News Roundup: After Heavy Rain, A Disaster Declaration For Three Rio Grande Valley-Area Counties

Our daily look at Texas headlines.

By Becky FogelJune 28, 2019 1:03 pm

Gov. Greg Abbott has declared a state of disaster for three counties in the Rio Grande Valley after severe flooding: Cameron, Hidalgo, and Willacy counties.

The area is still dealing with the effects of heavy rains earlier this week.

Rick Hallman, meteorologist with the National Weather Service Office in Brownsville, says the rainwater is still draining. “On Monday, we received anywhere between 6 and 12 inches of rain, [with] maybe a couple of isolated areas a little higher than that, toward Raymondville and Sebastian.”

“Areas further inland are draining and it’s stopping a lot of the water that’s in the eastern areas from draining out,” Hallman continues. “The floodways are filled, the Arroyo Colorado is pretty high … so the water really has nowhere to go at the moment.”

Hallman says a local flood warning is in effect through this evening, but could be extended through this weekend or early next week.
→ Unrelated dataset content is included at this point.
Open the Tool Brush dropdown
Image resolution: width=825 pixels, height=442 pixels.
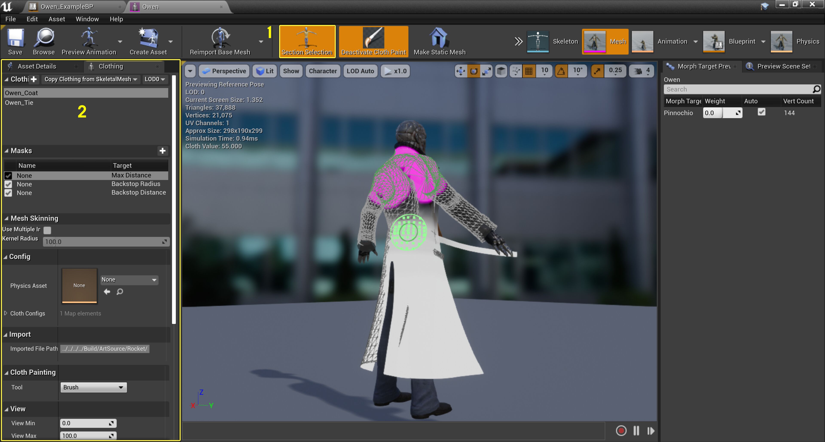pyautogui.click(x=93, y=387)
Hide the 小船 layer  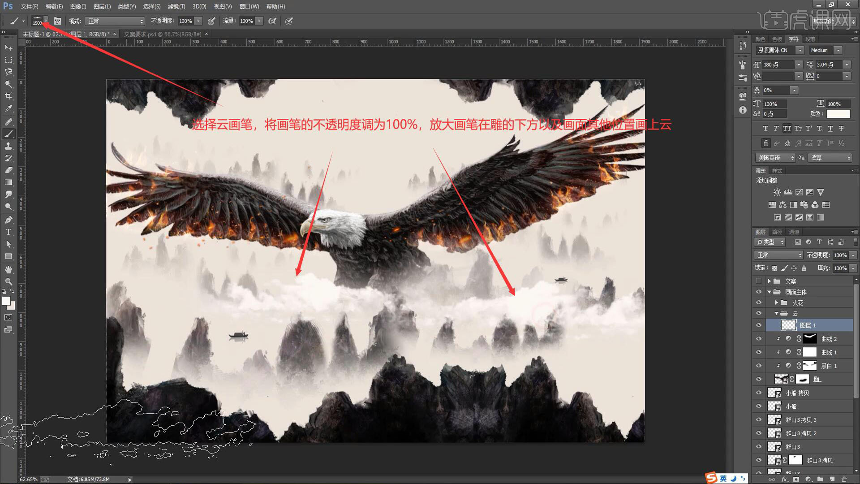pyautogui.click(x=759, y=406)
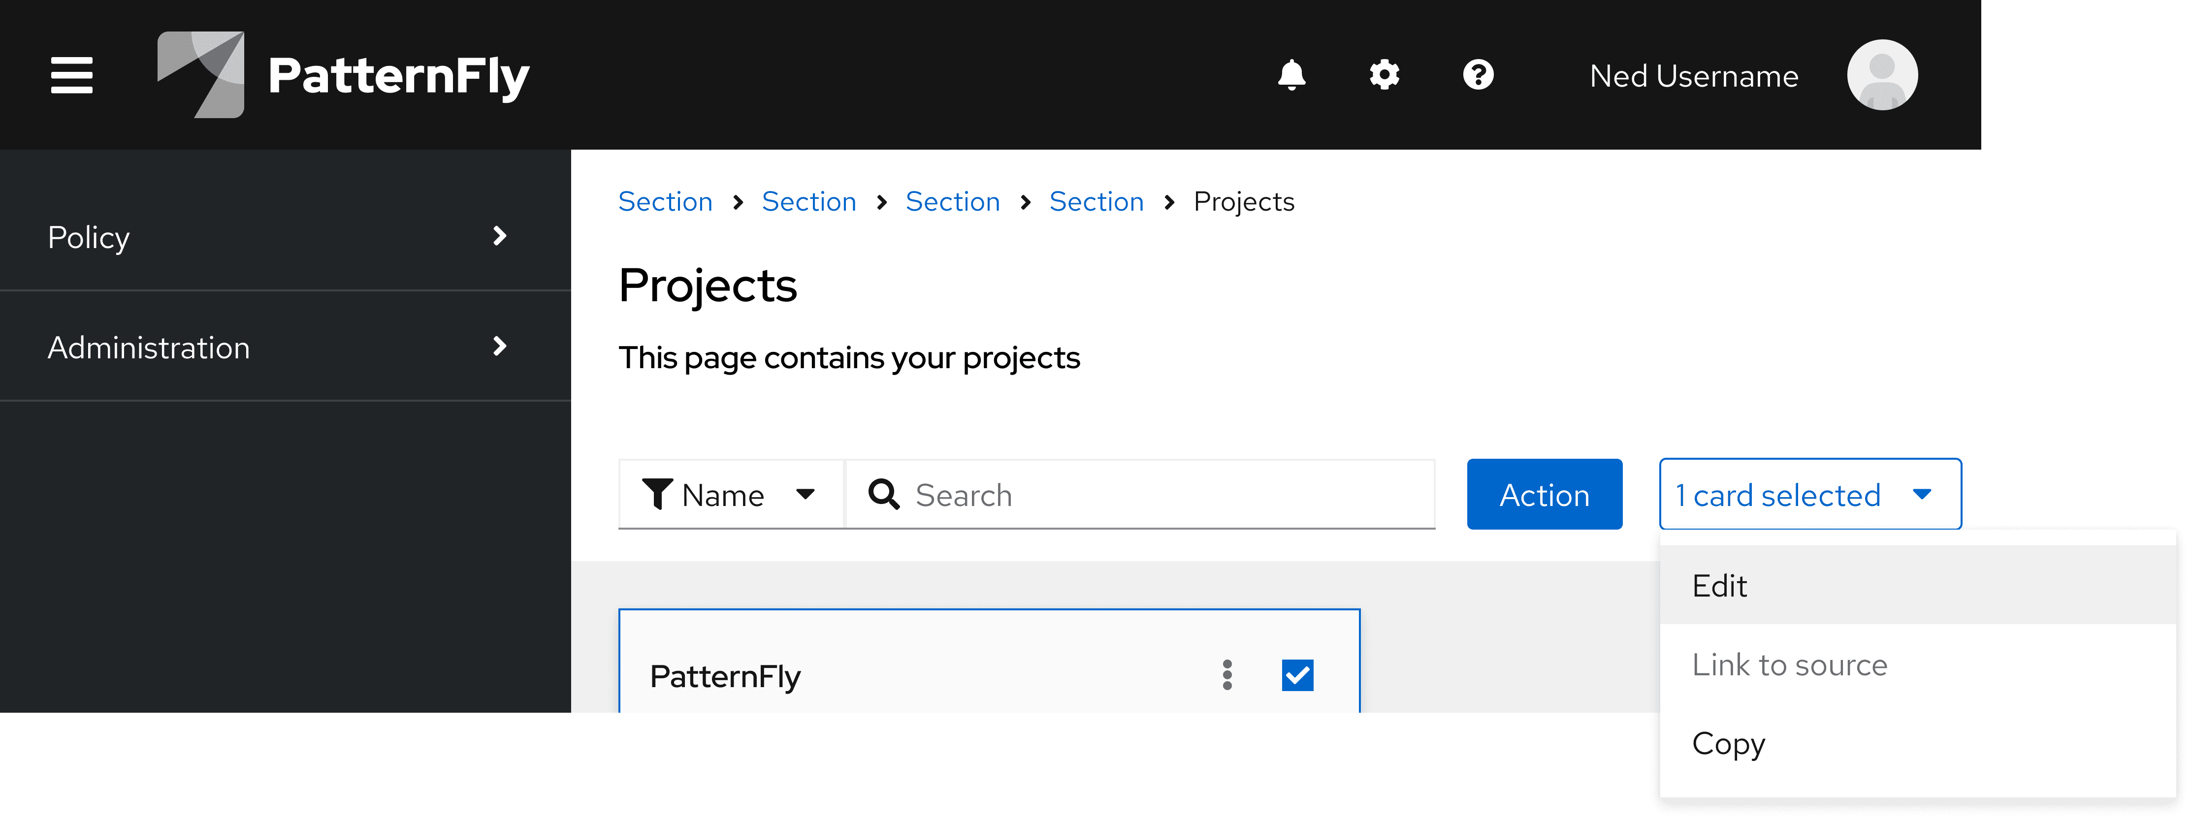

House Democrats are slamming the Environmental Protection Agency. They say the EPA is dragging its feet on a Congressional investigation related to Hurricane Harvey.

As Travis Bubenik with Houston Public Media explains, the probe centers on a NASA plane that could have surveyed pollution over Houston after the storm – but didn’t.

The U.S. House Committee on Science, Space, and Technology, led by Texas Rep. Eddie Bernice Johnson, has been looking into why the plane wasn’t used when NASA had offered it up.

The Los Angeles Times, citing internal NASA documents, reported that state regulators and the EPA didn’t want the pollution survey because “NASA will run with this dataset to the press and in the process, make EPA and [the Texas Commission on Environmental Quality] look bad.”

The committee chairs now accuse the EPA of withholding documents related to the dispute, and the chairs are threatening to asubpoena the agency. At this stage, it’s mostly a complaint about principle, as the committee’s already gotten the documents in question from other sources.

The EPA insists it’s being responsive, and says it plans to share more documents later.


The Texas Department of State Health Services is reminding Texans to avoid sick or dead wildlife.

Agency spokesperson Lara Anton explains officials decided to share the advice after two confirmed cases of animal anthrax in Uvalde County.

“Anthrax is naturally occurring,” Anton notes. “We’ve seen it in this part of Texas before, but we wanted people to be aware especially if they came across any wildlife that were dead or sick. Don’t touch their bones, don’t touch antlers, don’t touch a carcass obviously, because they could be carrying the anthrax spores that [are] life threatening.”

Anton adds humans usually contract anthrax, which is a bacterial disease, through their skin. The state agency says there have been no human cases of anthrax infection reported in Texas this year.